China’s 13th Five-Year Plan (FYP) is the first chance for the Xi-Li administration, which assumed leadership at the 18th Party Congress, to solidify a new course. Notably, ICT is the highest priority sector in the 13th FYP. This article highlights the ascent of the Internet in China’s national strategy. It illustrates why and how ICT development—accelerated by the spread of high-speed Internet—is tasked to underpin China’s rise as a global power and its internal transformation.

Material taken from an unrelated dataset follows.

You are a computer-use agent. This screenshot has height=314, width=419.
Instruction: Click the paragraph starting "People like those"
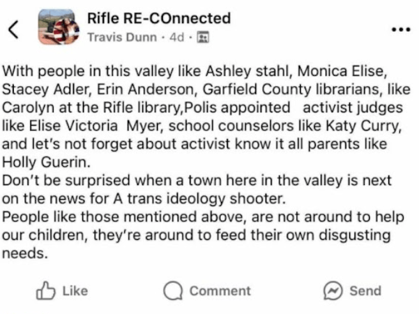pos(204,234)
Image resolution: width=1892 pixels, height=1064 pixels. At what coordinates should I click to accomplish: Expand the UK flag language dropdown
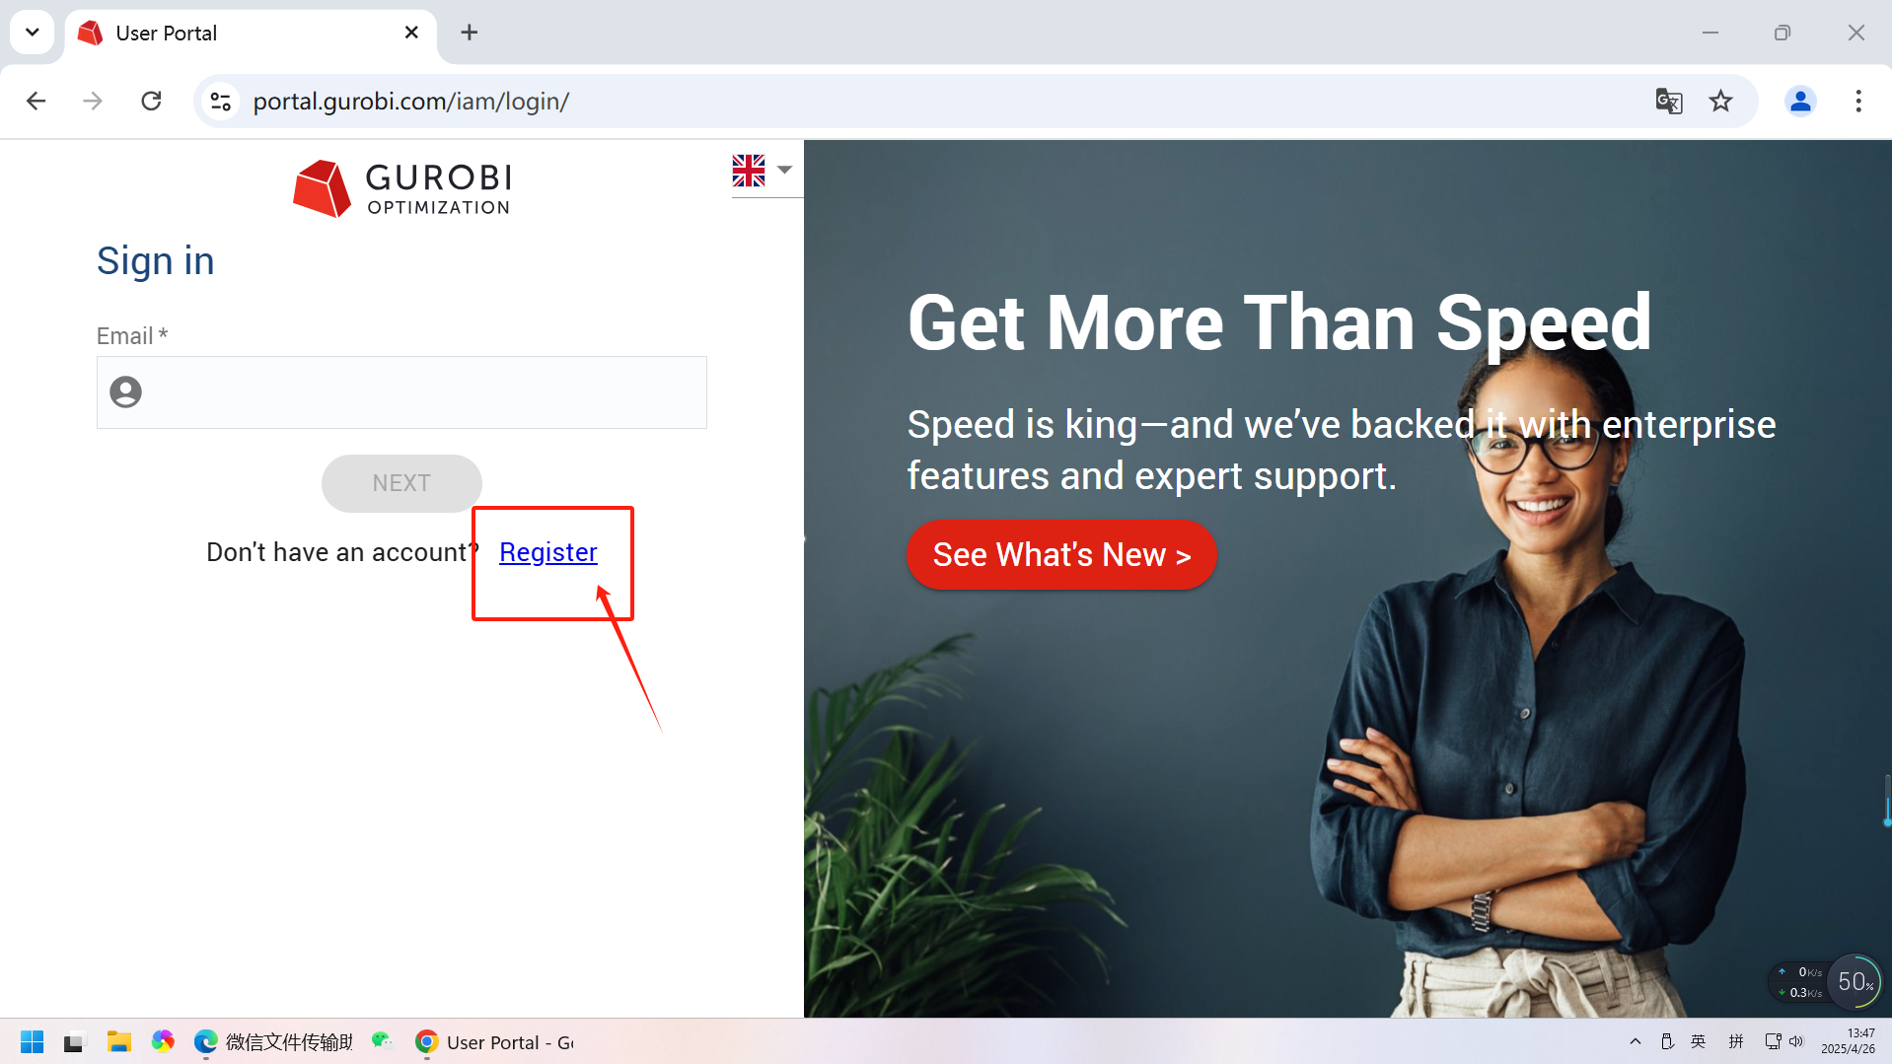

More important, drawing on the geopolitical economy approach that emphasizes the economic roles of states in sustaining and animating the capitalist world order on the one hand, and the digital capitalism literature that deems the political economy of ICT as an increasingly primary dimension of global capitalism on the other, this article sets up a conceptual framework for interpreting this key policy document and China’s ICT policy in general.

Author Biography

Yu Hong, Annenberg School for Communication at USC

Yu Hong is an assistant professor at the Annenberg School for Communication at USC.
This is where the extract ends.